There was an interesting study a few years ago in which college students, on separate occasions, were given sixty-minute walks in nature and in a city. The positive result of this study was that after contact with nature the students enjoyed “significantly” enhanced cognitive performance. The unspoken downside of this study is that urban populations, with little or no contact with greenery, live in a perpetual condition of cognitive dementia.

I have recently completed a book titled Building Paradise: Episodes in Paradisiacal Thinking. In chapters, it takes on the issue of urban planning in a somewhat different way by pivoting on the distinction between the ideas of utopia and paradise, often deemed to be a similar impulse. They are in fact quite the opposite. 

Historically—from Plato to Thomas More to Karl Marx—utopians seek to impose an ideological or ethical superstructure on others to alter human behavior or otherwise compensate for human shortcomings. Le Corbusier did so obsessively with his maddening urban designs. Yet nearly all these utopian schemes were proposed without the slightest awareness of how the nature of the physical environment works or cultivates human health or happiness. 

It is only in the dystopian literature of the twentieth century—the novels of Zamyatin (a masterpiece), Huxley, and Orwell—that the importance of physical environments is discussed, but not kindly toward the emerging canons of functionalist modernism. 

Claude Monet House in Giverny, France. Photo by Veronica Reverse on Unsplash

The sixty-story towers of Huxley’s Brave New World are Corbusian in their style; the only new buildings in Orwell’s derelict London are the impersonal concrete monuments of Big Brother. Zamyatin’s glass city depicts a world in which everyone’s smallest gesture is always on view for others to view. It is a totalitarian society with less need for a police corps to keep people in line, similar to the way the social-media companies are evolving today.

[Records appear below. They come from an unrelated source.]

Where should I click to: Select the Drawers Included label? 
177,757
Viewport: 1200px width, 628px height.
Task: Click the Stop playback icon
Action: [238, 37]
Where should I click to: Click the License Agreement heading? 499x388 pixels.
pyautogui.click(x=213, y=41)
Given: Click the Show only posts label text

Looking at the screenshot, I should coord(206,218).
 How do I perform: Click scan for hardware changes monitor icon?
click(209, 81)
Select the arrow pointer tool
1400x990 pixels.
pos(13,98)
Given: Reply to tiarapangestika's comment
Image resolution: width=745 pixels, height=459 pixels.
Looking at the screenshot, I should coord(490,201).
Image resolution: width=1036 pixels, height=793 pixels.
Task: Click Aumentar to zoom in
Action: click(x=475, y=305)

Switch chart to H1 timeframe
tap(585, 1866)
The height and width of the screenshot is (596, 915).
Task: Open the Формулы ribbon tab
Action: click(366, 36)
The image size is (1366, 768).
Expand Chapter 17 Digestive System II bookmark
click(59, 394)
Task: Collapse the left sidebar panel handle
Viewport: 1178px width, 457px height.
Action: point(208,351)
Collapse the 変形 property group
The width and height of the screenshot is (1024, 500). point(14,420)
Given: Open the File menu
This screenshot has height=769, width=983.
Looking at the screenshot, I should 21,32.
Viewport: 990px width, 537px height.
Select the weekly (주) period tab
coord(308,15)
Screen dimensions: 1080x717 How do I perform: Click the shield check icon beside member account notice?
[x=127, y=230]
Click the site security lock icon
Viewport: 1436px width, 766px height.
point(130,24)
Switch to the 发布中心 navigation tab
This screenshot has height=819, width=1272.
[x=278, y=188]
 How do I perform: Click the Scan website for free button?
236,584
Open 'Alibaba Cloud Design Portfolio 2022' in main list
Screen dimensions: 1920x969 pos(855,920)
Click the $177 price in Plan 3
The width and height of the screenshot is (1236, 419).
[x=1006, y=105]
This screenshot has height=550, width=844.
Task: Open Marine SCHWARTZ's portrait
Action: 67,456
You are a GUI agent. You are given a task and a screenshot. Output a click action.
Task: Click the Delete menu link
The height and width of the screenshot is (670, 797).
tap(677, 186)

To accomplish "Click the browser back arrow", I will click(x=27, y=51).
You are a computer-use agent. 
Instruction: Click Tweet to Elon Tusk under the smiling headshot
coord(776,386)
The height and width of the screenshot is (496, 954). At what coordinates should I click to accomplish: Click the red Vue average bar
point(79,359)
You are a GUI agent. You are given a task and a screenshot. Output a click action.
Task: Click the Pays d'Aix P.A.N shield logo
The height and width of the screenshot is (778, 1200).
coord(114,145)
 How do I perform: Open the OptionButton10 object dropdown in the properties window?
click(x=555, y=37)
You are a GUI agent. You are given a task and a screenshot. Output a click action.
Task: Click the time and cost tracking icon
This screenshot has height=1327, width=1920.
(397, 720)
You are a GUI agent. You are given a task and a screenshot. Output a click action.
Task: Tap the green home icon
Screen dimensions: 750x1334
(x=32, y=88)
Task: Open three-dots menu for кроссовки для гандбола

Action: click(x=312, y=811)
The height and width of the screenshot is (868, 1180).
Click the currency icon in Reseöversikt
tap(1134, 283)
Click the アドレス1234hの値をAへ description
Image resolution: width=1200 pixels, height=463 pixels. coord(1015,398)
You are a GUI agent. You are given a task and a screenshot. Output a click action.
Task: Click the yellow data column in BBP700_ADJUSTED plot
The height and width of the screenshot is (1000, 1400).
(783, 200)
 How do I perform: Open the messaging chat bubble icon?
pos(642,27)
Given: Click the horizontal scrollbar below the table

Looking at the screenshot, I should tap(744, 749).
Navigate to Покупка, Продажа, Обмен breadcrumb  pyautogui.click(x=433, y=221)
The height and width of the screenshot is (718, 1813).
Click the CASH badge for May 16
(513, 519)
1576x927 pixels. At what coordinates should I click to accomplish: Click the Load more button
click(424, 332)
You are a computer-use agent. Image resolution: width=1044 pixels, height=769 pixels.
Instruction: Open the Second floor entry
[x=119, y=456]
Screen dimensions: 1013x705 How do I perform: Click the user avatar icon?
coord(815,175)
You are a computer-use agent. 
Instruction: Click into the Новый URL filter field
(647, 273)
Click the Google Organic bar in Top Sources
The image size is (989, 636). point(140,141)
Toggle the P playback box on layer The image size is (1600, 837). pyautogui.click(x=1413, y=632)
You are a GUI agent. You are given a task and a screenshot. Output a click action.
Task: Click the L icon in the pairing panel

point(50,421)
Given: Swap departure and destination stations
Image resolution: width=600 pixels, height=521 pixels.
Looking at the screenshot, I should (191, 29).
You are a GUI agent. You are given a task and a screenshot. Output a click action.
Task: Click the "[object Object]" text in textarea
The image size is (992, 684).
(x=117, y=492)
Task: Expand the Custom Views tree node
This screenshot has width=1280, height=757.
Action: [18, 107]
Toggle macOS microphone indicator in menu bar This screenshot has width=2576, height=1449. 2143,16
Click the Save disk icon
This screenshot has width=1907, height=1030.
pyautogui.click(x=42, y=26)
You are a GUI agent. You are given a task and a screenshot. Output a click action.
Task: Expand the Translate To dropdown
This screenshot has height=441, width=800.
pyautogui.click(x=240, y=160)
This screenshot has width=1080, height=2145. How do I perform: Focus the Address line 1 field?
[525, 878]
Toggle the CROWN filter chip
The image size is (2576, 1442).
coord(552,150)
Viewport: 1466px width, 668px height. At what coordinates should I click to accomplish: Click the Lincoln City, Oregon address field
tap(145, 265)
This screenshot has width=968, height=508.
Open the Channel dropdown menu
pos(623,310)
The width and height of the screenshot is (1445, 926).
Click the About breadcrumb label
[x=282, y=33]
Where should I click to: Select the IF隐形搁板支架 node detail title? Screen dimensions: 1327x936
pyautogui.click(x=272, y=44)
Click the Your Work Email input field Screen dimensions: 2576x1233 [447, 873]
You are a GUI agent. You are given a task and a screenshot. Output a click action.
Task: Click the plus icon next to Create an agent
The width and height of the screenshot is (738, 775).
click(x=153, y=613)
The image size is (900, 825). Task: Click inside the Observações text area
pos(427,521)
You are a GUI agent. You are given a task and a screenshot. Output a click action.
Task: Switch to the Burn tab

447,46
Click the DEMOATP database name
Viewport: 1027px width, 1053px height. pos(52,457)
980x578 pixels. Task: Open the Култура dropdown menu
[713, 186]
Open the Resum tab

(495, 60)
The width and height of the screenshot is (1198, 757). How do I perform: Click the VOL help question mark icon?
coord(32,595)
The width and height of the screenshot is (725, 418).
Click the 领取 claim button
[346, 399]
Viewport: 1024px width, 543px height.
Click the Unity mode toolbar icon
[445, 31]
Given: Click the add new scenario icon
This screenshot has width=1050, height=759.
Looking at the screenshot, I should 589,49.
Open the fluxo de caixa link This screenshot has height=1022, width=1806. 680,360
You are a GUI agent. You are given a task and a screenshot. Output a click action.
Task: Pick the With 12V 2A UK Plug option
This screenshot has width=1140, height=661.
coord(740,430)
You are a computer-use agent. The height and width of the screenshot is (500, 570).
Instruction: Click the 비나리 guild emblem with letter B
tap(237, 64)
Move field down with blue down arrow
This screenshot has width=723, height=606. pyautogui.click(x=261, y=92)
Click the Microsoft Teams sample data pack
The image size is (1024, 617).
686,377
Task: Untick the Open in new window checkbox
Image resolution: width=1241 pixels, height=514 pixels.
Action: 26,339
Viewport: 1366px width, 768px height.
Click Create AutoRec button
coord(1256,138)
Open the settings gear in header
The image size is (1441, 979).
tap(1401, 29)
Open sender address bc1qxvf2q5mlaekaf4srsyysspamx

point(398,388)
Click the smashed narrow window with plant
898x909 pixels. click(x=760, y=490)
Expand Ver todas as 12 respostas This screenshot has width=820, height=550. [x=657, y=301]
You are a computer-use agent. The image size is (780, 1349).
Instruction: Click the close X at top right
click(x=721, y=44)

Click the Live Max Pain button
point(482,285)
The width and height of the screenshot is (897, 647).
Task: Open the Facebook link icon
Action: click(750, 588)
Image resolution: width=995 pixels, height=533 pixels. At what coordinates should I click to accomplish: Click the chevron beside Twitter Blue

The paradisiacal instinct, by vivid contrast, springs from within oneself—that is, within the human desire for peace of mind, happiness, and social propriety. The garden (the root meaning of the Greek word paradeisos) can be interpreted both literally and metaphorically. 

If one were to imagine an ideal design studio today, a good beginning might be to begin every project with the design of a garden, and only when well advanced in its imagined beauty, would students begin to think about the design of the building within the context of the garden. Of course, every place cannot be a garden, but it is through such thinking that the metaphorical aspect of the word ‘paradise’ comes into play, here in the guise of a ‘garden ethic.’ 

For too many decades now, we have viewed design largely as a structural, material, technological, and economic exercise dressed each new season with a Milanese runway gown. The garden ethic, by contrast, works organically from below and emanates from the human spirit. It is a festering desire to find contentment. Alvar Aalto once noted that the “only purpose” of design was to create a paradise on earth, even if one can only contribute a “small increase” in human happiness. 

It is now time for us to ponder the role that an ecologically responsive, beautiful, well-crafted, and poetically conceived environment (set within a garden) can play in satisfying the paradisiacal instinct. Culturally, the garden ethic is nothing less than the nurturing of the human spirit—perhaps best represented by Raphael’s Vatican mural of Parnassus.

Michal: Can you name a building, which in your opinion is well-designed, that is, it incorporates some of the principles that we are talking about?

Harry: This is a very easy question to answer: Claude Monet’s house and garden at Giverny. Can you think of a more paradisiacal place to live?